Member of the Senate
- In office 15 May 1965 – 15 May 1973
- Constituency: Curicó, Talca, Linares and Maule

Member of the Chamber of Deputies
- In office 15 May 1961 – 15 May 1965
- Constituency: Curicó and Mataquito

Mayor of Curicó
- In office 1953–1956

Personal details
- Born: 19 September 1914 Santiago, Chile
- Died: 21 April 1980 (aged 65) Santiago, Chile
- Party: Christian Democratic Party; National Party;
- Spouses: Isabel Fuentes Reveco; Wilda Gajardo; María Olga Muñoz;
- Children: 4
- Alma mater: Pontifical Catholic University of Chile (LL.B)
- Occupation: Politician
- Profession: Lawyer

= Raúl Gormaz =

Chilean lawyer and politician (1914–1980)

Raúl Eduardo Gormaz Molina (19 September 1914 – 21 April 1980) was a Chilean lawyer and politician, affiliated with the Christian Democratic Party and later the National Party. He was deputy, mayor and senator during his political career.

==Early life==
Born on 19 September 1914, the son of Raúl Gormaz and Marina Molina. He studied at Colegio San Ignacio de Santiago and later at the Pontificia Universidad Católica de Chile, graduating as a lawyer in 1938.

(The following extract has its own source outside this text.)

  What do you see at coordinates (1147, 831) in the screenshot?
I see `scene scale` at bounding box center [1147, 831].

He married three times: first to Isabel Fuentes Reveco (one daughter, Raquel), then with Wilda Yolanda Gajardo Parra (one daughter, Adriana), and later with María Olga Muñoz Urzúa (two children: Ivonne and Raúl).

==Political career==
He served as Mayor of Curicó from 1953 to 1956. In 1956 he joined the National Party.

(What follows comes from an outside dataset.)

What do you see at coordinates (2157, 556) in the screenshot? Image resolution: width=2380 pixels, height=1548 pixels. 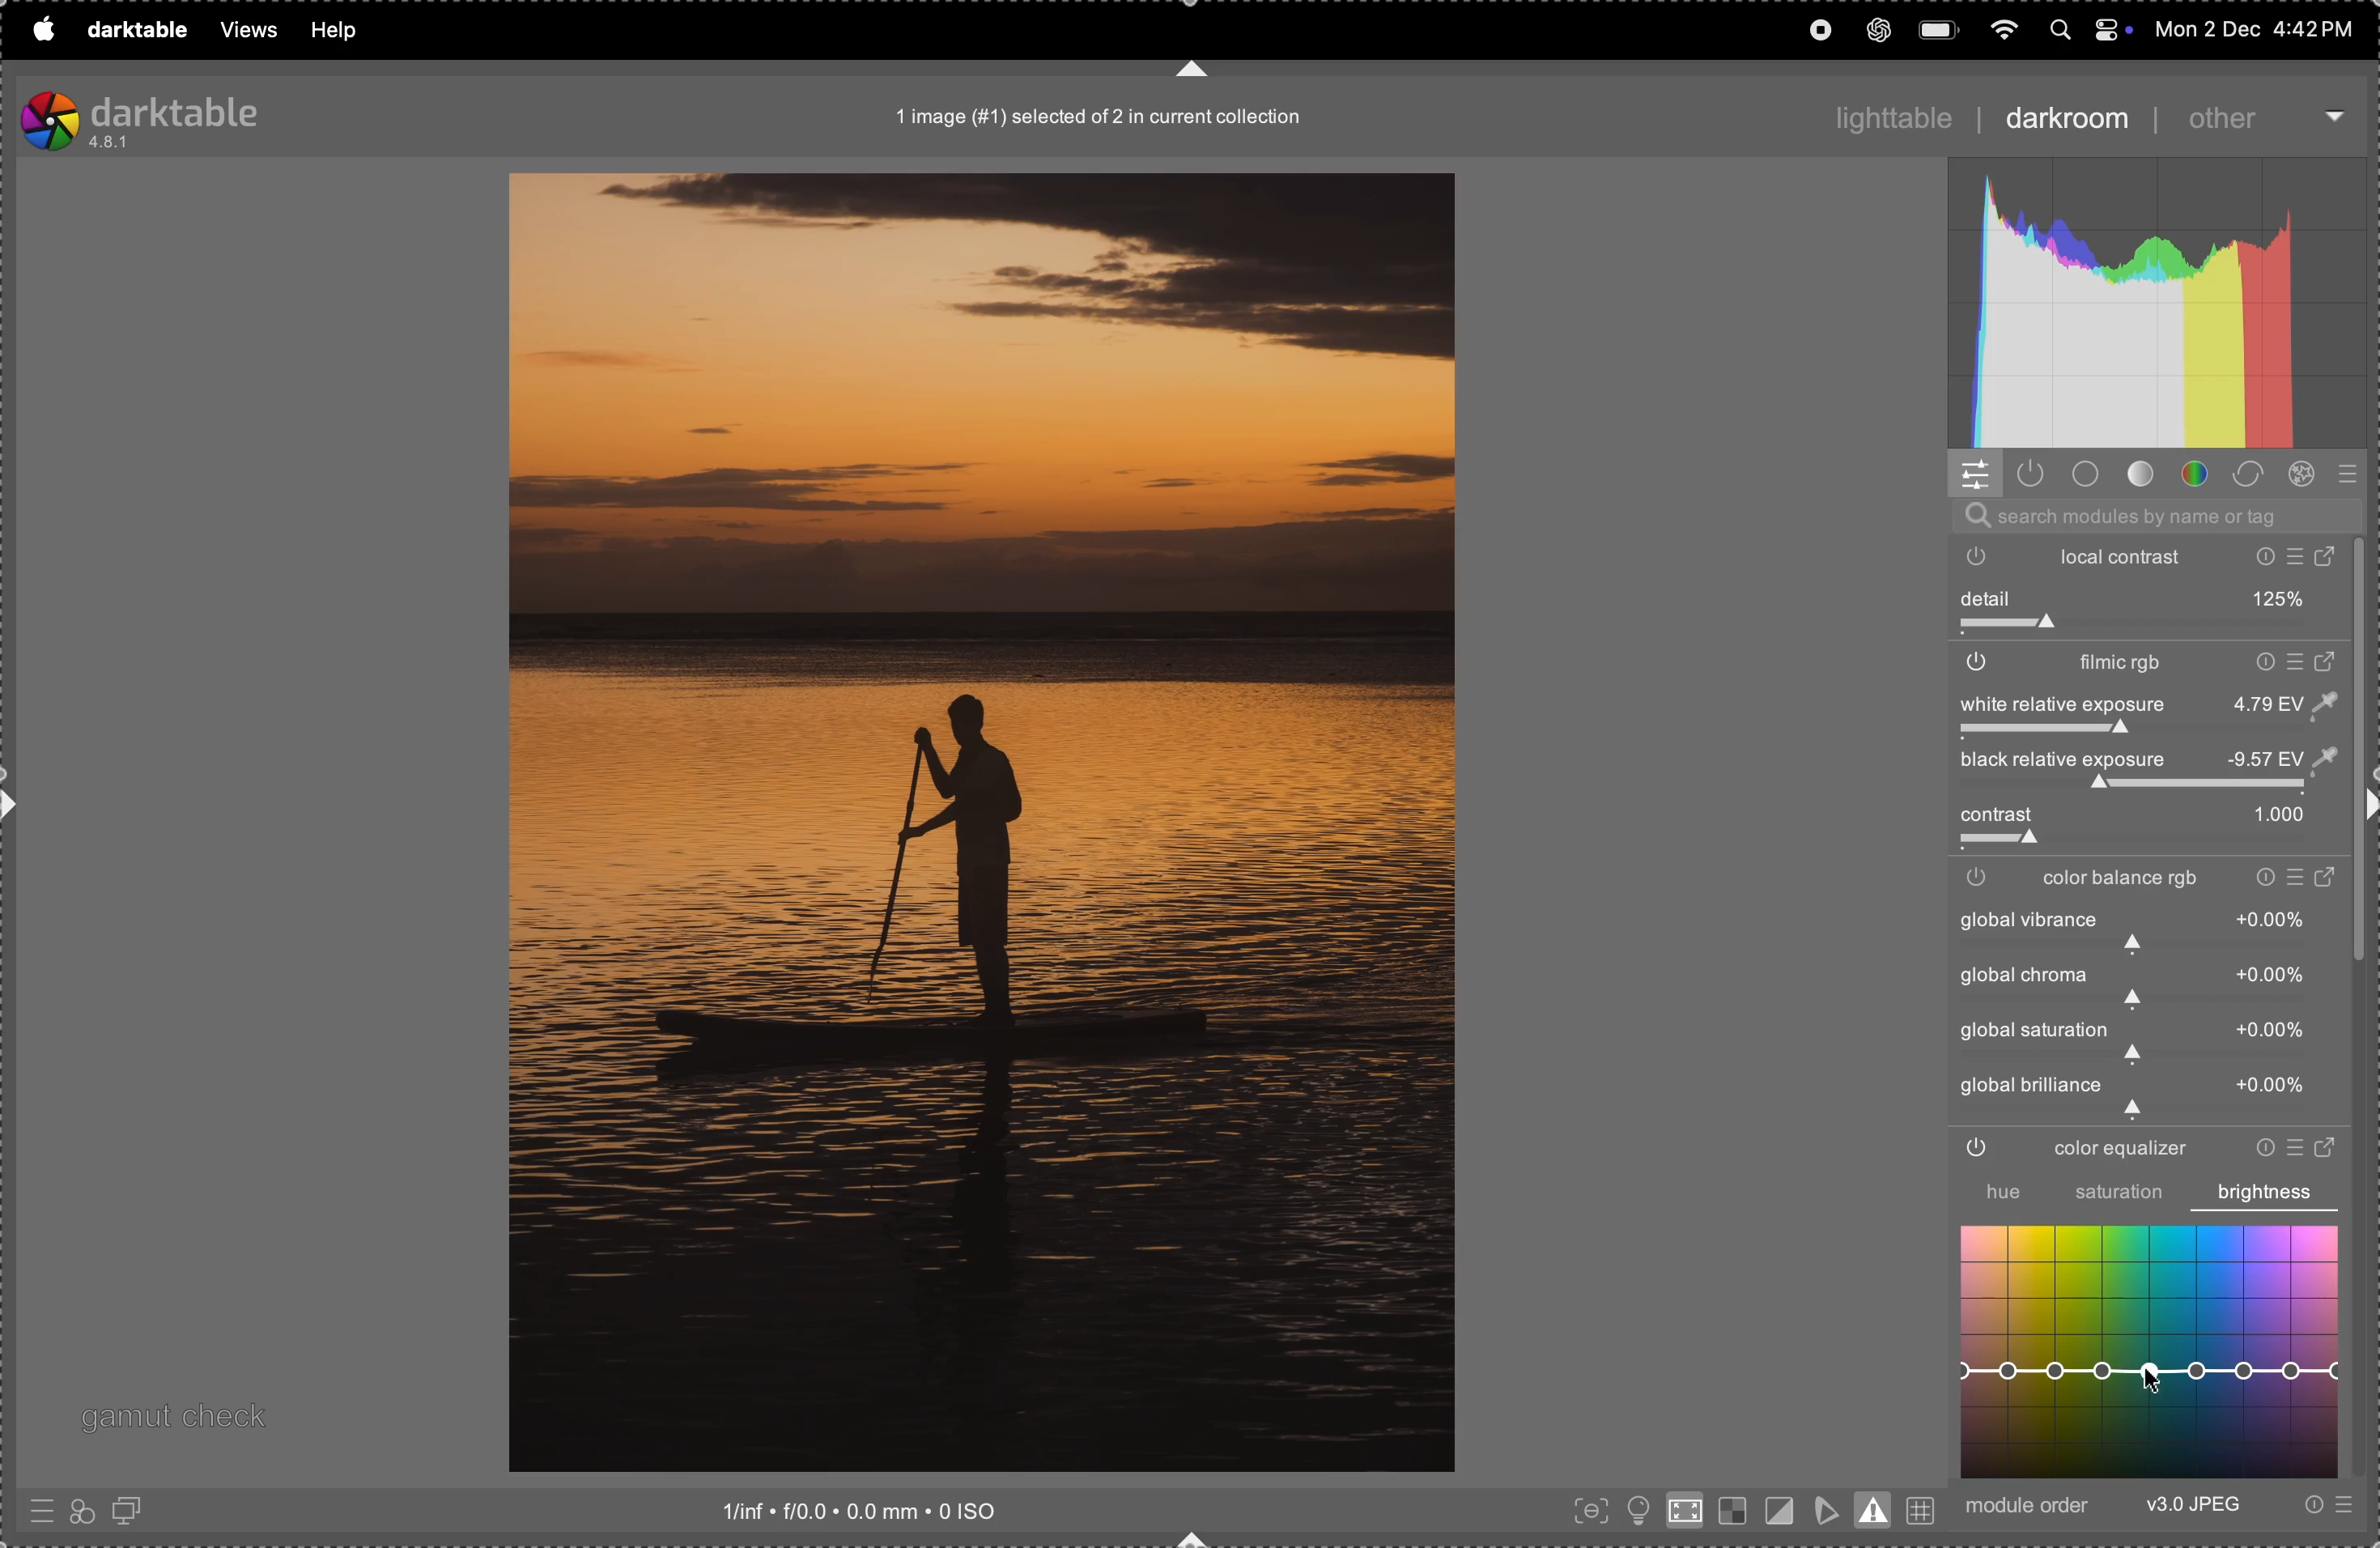 I see `local contrast` at bounding box center [2157, 556].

He was elected Deputy for Curicó and Mataquito for the terms 1961-1965. During his time in the Chamber of Deputies, he integrated the commissions on Interior Government; Education Public; and Labor & Social Legislation.

In 1965 he was elected Senator for Curicó, Talca, Linares and Maule, serving until 1973. He served in permanent commissions of Interior Police and Economy & Trade. He also formed part of the board of the Banco del Estado (1967), and was a delegate from Chile to various United Nations bodies including the Committee on Decolonization (1967).

==Later years and death==
After the 1973 coup d'état, he supported the new regime and was part of the Ortúzar Commission involved in drafting a new constitution. He died on 21 April 1980 in Santiago at age 65.